The reduced effective metric then takes the form
g^(4)_μν(x) = −N²(x) ∂_μτ ∂_ντ + h_μν(x)
So the timelike direction comes from the clock/phase sector, not from Fisher distinguishability. The clock direction is unique because τ is scalar, so the negative direction is rank-1.
Lemma 4 — Euclidean branches are not stable fixed points
A purely positive-definite emergent metric is not a stable attractor of the coupled flow. Under the relational kernel, a Euclidean seed makes the clock-space coupling B collapse toward zero, so the Schur complement degenerates back to the positive spatial block. That means the iterate stays Riemannian rather than crossing into the Lorentzian basin.
So the Euclidean branch is not a competing stable fixed point. The Lorentzian branch is the stable infrared attractor.
The fixed-point packaging
All of this can be summarized by the composed map
T[g; Ψ] = ℛ_clock ∘ 𝒫^(G[R])_{Q₀[Ψ]}(g)
where:
𝒫^(G)_{Q₀} is Fisher-kernel coarse-graining,
ℛ_clock is clock-constraint reduction.
Then the theorem is:
T has a stable fixed point g*
g* is Lorentzian
the Lorentzian branch is universal and selected by the flow
Euclidean fixed points are not stable in the admissible class
If 𝒫^(G[R])₍Q₀₎ strictly contracts all Fisher modes orthogonal to ∇S (i.e. modes v satisfying Gᵢⱼ[R] vⁱ ∂ʲS = 0), and ℛ_clock maps the unique non-contracted monotone mode along ∇S into the timelike sector via the indefinite clock constraint, then 𝒯 = ℛ_clock ∘ 𝒫^(G[R])₍Q₀₎ has a Lorentzian infrared fixed point. Equivalently: spatial directions are the Fisher modes Gaussoherence contracts; the timelike direction is the unique mode it cannot contract.

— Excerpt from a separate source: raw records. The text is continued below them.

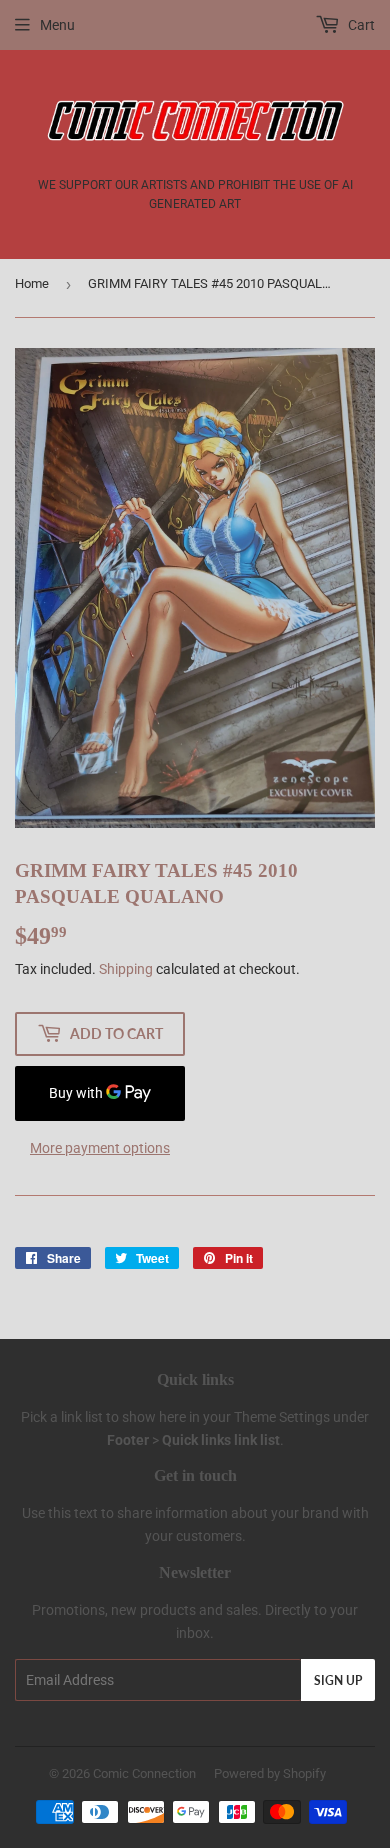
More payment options (100, 1148)
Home (32, 283)
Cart (360, 25)
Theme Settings (282, 1417)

The contraction hypothesis has a spectral formulation: ∇S defines the non-contracting direction of 𝒫^(G[R])₍Q₀₎, corresponding to a conserved-current zero-mode sector of the Fisher heat kernel under flows that preserve the continuity equation, while all transverse modes have eigenvalue strictly less than 1. The spectral gap between these sectors is computable from the heat kernel of Δ_G[R] and gives the contraction condition an explicit, checkable form.
In summary:
Fisher geometry gives the Riemannian UV seed. The phase/current sector gives the first distinguished flow direction. Clock reduction supplies the minus sign. The coupled map T makes Lorentzian signature the IR attractor. Lorentzian signature is selected by a dynamical, spectral mechanism.